Dua Pria Diciduk di Loa Kulu, Polisi Sita 1,68 Gram Sabu
Terbit: 7 September 2026
Dua pria yang diamankan Polsek Loa Kulu terkait dugaan penyalahgunaan narkotika jenis sabu. (Doc. Polsek Loa Kulu)
POSKOTAKALTIMNEWS, KUKAR: Dua pria diamankan Polsek Loa Kulu dalam pengungkapan dugaan penyalahgunaan narkotika jenis sabu di Gang Melati, Desa Sepakat, Kecamatan Loa Kulu, Kabupaten Kutai Kartanegara, Minggu (6/9/2026) petang. Dari penangkapan tersebut, petugas menyita empat paket sabu dengan total berat kotor 1,68 gram.

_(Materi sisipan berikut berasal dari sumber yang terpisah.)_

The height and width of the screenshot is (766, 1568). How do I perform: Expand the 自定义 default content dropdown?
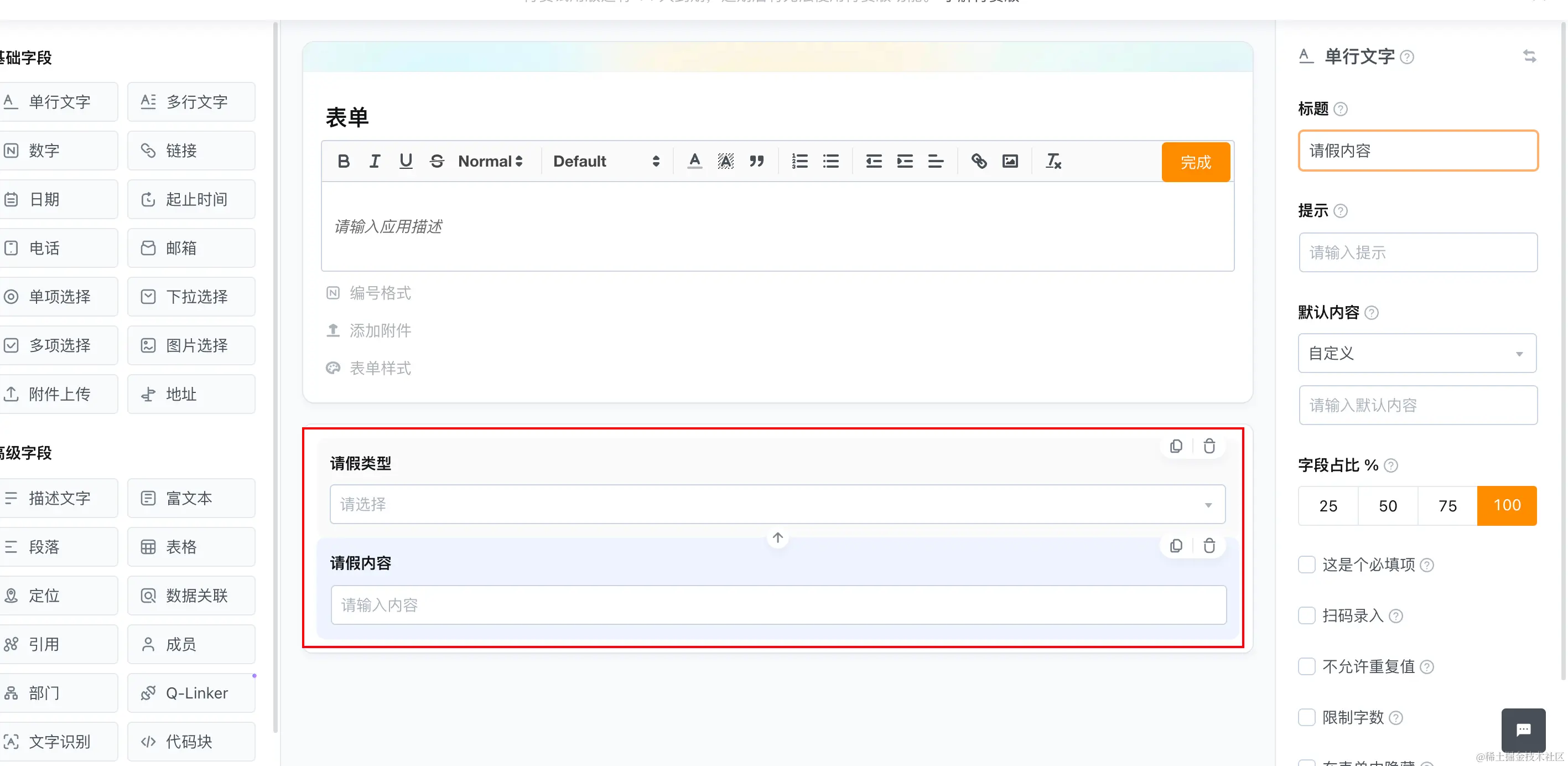(1417, 353)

Kapolsek Loa Kulu, AKP H. Hari Supranoto mengatakan, pengungkapan tersebut berawal dari informasi masyarakat mengenai dugaan peredaran narkotika di kawasan tersebut.

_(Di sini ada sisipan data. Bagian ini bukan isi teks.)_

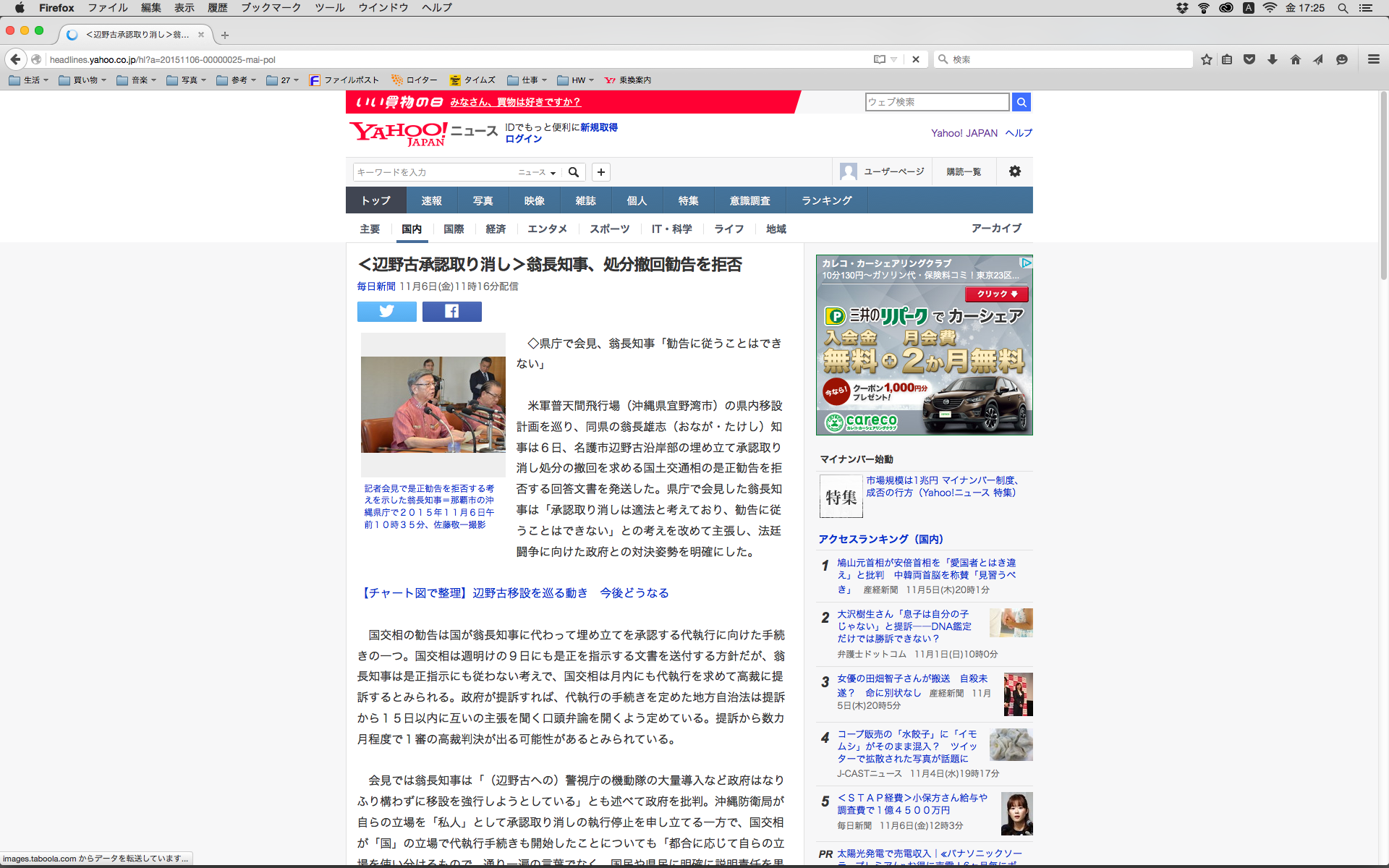The width and height of the screenshot is (1389, 868).
Task: Open Firefox downloads arrow icon
Action: click(x=1272, y=59)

“Pada hari Minggu tanggal 6 September 2026 sekitar jam 18.00 Wita, Unit Reskrim Polsek Loa Kulu mendapatkan informasi dari masyarakat bahwa di Gg Melati RT 004 Desa Sepakat sering terjadi dugaan tindak pidana peredaran narkotika,” ujarnya, Senin (7/2026).
Petugas kemudian mendatangi lokasi dan mengamankan dua pria berinisial NSZI, (22) dan AS, (26).
Dari AS, polisi menemukan dua paket sabu dengan berat kotor 0,90 gram yang berada di saku celana bagian depan.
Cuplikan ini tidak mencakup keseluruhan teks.